Gegenwind aus den eigenen Reihen

Diesen Mega-Deal hatte Tillerson persönlich mit dem russischem Staatskonzern Rosneft, sprich Putin, eingefädelt. Bald wird er womöglich in der besten denkbaren Position sein, um die Sanktionen aufheben oder ändern zu können. Wird er als Minister bestätigt, wird er bei seinem Ausscheiden als Exxon-Chef ein Ruhestandspaket von gigantischen 180 Millionen Dollar bekommen. Damit werden auch Aktienoptionen abgegolten, die eigentlich erst in der Zukunft zuteilungsfähig gewesen wären.

Beinahe erlösend kamen die Fragen zu China. Hart und in völligem Einklang mit Trump werde er „klare Signale“ senden, was die Ausdehnung der Machtansprüche im chinesischen Meer angeht. Der Bau der künstlichen Inseln vor Chinas Küste müsse gestoppt werden. Außerdem werde man klarmachen, dass man den Zugang zu diesen Inseln nicht erlauben werde. Bereits heute kommt es immer wieder zu gefährlichen Situationen zwischen chinesischer und amerikanischer Marine in den umstrittenen Seegebieten im Südchinesischen Meer.

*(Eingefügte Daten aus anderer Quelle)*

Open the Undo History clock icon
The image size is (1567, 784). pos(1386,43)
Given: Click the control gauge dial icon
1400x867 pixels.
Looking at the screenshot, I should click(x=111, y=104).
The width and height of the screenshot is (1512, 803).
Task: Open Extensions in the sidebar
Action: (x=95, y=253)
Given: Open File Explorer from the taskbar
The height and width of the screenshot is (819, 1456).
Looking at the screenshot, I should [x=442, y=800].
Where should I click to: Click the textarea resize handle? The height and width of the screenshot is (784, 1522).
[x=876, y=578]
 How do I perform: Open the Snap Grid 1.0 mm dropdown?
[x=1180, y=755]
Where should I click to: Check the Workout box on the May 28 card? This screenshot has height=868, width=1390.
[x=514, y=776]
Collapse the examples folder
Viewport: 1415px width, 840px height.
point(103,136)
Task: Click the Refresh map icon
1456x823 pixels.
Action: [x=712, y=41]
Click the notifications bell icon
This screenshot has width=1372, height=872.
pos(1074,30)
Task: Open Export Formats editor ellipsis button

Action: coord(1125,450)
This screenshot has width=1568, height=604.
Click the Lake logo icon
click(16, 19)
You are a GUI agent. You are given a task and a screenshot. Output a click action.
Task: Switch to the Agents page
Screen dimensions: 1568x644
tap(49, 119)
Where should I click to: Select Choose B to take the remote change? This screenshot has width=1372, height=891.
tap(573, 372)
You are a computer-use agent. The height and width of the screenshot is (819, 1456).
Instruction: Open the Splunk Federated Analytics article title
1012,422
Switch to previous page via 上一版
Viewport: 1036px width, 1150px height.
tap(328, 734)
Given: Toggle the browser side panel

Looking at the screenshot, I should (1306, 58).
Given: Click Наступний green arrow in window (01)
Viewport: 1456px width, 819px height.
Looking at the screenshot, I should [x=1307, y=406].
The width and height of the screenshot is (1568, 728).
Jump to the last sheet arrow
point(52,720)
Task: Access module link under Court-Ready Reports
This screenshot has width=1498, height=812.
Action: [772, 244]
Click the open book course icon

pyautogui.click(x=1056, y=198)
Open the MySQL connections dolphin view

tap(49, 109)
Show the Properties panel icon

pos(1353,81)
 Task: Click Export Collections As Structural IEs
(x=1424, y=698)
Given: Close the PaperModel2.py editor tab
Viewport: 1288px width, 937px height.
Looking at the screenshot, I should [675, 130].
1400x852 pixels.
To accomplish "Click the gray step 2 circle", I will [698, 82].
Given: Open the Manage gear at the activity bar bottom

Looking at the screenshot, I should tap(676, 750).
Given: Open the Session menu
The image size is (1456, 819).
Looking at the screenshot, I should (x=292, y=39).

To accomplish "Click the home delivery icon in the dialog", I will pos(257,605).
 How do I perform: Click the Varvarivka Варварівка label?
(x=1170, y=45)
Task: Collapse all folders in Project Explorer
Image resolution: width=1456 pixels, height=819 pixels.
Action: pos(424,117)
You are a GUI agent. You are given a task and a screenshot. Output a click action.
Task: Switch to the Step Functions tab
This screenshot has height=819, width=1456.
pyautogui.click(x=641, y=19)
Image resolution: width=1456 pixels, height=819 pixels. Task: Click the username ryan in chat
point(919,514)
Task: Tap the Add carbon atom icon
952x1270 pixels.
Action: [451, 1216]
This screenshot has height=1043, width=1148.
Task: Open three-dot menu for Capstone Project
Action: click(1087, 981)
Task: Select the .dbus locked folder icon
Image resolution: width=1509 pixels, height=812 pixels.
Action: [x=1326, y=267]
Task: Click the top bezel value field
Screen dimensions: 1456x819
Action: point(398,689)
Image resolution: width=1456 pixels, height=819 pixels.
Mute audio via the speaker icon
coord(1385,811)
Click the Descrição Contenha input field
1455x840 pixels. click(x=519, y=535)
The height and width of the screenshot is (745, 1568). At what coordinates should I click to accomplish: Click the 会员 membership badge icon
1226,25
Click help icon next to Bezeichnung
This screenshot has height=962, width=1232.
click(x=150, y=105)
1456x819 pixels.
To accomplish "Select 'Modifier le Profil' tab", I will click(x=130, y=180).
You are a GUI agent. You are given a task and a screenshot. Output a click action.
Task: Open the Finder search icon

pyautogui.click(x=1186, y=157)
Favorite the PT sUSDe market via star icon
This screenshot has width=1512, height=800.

Problematisch wurde es dagegen wieder bei Menschenrechtsfragen. Mehrfach machte Tillerson klar, dass er bei offen ersichtlichen Menschenrechtsverletzungen wie Massenhinrichtungen nicht handeln werde, bevor er nicht unterstützendes Beweismaterial von den Geheimdiensten erhalte. Genau diese Geheimdienste hatte Donald Trump gerade erst wegen angeblicher Unfähigkeit hart angegriffen.

Menschenrechtsorganisationen reagierten auf diese Äußerungen mit völliger Verständnislosigkeit. Gerade auf den Philippinen sollen in den vergangenen Monaten tausende angebliche Drogensüchtige von Todesschwadronen hingerichtet worden sein.

Die Nicht-Regierungsorganisation Human Rights Watch veröffentlichte ein Statement, dass die Zögerlichkeit bei der Benennung von Menschenrechtsverletzungen wie in Russland, Saudi-Arabien oder den Philippinen „ernste Bedenken“ aufwerfe, ob der Manager, der praktisch sein ganzes Leben in einer Ölfirma verbracht hat, für dieses Amt geeignet sei. Senator Rubio war offenbar so aufgebracht, dass er sich nach der Anhörung vor Reportern nicht festlegen wollte, ob der für Tillerson stimmt.

Für die Bestätigung wäre eine positive Abstimmung von republikanischen elf zu zehn demokratischen Senatoren nötig. Ein Schwenk von Rubio könnte den ersten Kandidaten von Trump anzählen. Er müsste sich dann einer Abstimmung im Gesamtsenat stellen. Da hat er immer noch Chancen bestätigt zu werden, aber es wäre eine empfindliche Schlappe.

Aber vielleicht wird Tillersons Amtszeit ja ohnehin nicht allzu lang sein, falls er bestätigt wird. In einer seiner schwer nachvollziehbaren Wendungen kündigte er während der Befragung an, er freue sich auf die Zusammenarbeit mit dem Kongress, um „neue Sanktionen“ gegen Moskau zu entwickeln mit dem Ziel, die „russische Position“ zu ändern. Donald Trump hatte gerade noch einmal betont, er zweifele an der Wirksamkeit der Sanktionen, die nach der Invasion der Krim erlassen wurden.

Da könnten schnell zwei Welten aufeinander prallen und dann heißt es am Ende wie so oft zuvor bei Trump: „You’re fired“.